Company Changelog

📘

Beta Product (v27.0)

This product is currently in beta as of the July 2024 (v27.0) release. While we do not anticipate major changes to the product, we hope to collect customer feedback over the next few releases to determine any further improvements or refinements to make to this product.

If you have any feedback on the Company Changelog please reach out or share it with your customer success team.

The Company Changelog is a supporting product for our customers to understand the changes made to our company data between releases. It contains the metadata of ids that were added, updated, merged or deleted between quarterly and monthly releases.

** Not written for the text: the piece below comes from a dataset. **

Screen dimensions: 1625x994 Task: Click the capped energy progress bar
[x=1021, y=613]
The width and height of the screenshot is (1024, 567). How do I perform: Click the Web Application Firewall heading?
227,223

Similar to our Person Changelog, the Company Changelog is intended to help facilitate more CRUD-style data ingestion operations for our customers (as opposed to less efficient “wipe-and-replace” approaches).

How it works

Each month, we generate a flat file inthis public AWS bucket, containing the subset records from our full Company Dataset that have changed in the current data build compared to the previous month’s build. Each quarter, we also generate a quarterly changelog as well comparing the current build to the previous quarter’s build. Changelogs are separated by update cadence with the following paths:

  • Monthly: s3://pdl-prod-id-changelog/{version}/company_monthly/
  • Quarterly: s3://pdl-prod-id-changelog/{version}/company_quarterly/

Each changelog file is divided into multiple parts, each capped to a file size of approximately 100MB.

Definitions

Within each Changelog is a list of company records with the following fields:

FieldDefinition
idThe company ID for the record
statusThe type of change that occurred to this record from the previous_version to the current_version of the company dataset.
current_versionThe current dataset version (used to calculate if the record has changed)
previous_versionThe previous dataset version (used to calculate if this record has changed)
additional_metadataAdditional metadata which may be provided depending on the status type

Status Types

The status field describes how the record has changed, and there are are 4 unique values for the status field:

StatusDefinition
updatedA record that had a value change to any non-insights field or had a record merged into it.
mergedA record that was merged into another record (and as a result no longer exists in the current dataset)
deletedA record that was deleted and no longer exists in the current dataset
addedA record that did not exist in the previous dataset version and was added in the current version

Additional Metadata

Metadata FieldCorresponding Status TypeDescription
containsupdatedThe company IDs of any records that existed in a previous version and have been merged before or during the current version.
fields_updatedupdatedThe specific fields of the record that have changed. Changes for child fields will be limited to their parents. For example, if a record’s location.name changes, that will be shown as “fields_updated”: [“location”].
tomergedThe company ID that this record has been assigned in the current version.

Examples

{
    "id": "123",
    "previous_version": "14.0",
    "current_version": "15.0",
    "status": "added",
    "additional_metadata": None
}
{
    "id": "123",
    "previous_version": "14.0",
    "current_version": "15.0",
    "status": "deleted",
    "additional_metadata": None
}
{
    "id": "123",
    "previous_version": "14.0",
    "current_version": "15.0",
    "status": "merged",
    "additional_metadata": {
        "to": [
          "abcabc",
          ...
        ]
    }
}
{
    "id": "123",
    "previous_version": "14.0",
    "current_version": "15.0",
    "status": "updated",
    "additional_metadata": {
        "contains": [
          "123123",
          ...
        ],
        "fields_updated": [
          "name",
          ...
        ]
    }
}

FAQs

Q: How are updates determined in the Company Changelog?

Records are defined as being updated when any existing public field has had a value change from the previous build to the current one. The set of fields used in the update calculation does not include the company insights fields.
See here for the full set of fields that are included in the update calculation: Company Changelog Fields


Q: Are changes in the company insights fields counted in the Updated category?

No, the company insights fields are specifically not counted in the company changelog calculations. This is because most of these fields contain temporal data that expected to change every month. As a result, including these fields in the changelog would add significant noise to the changelog making it harder to extract the meaningful changes across each build.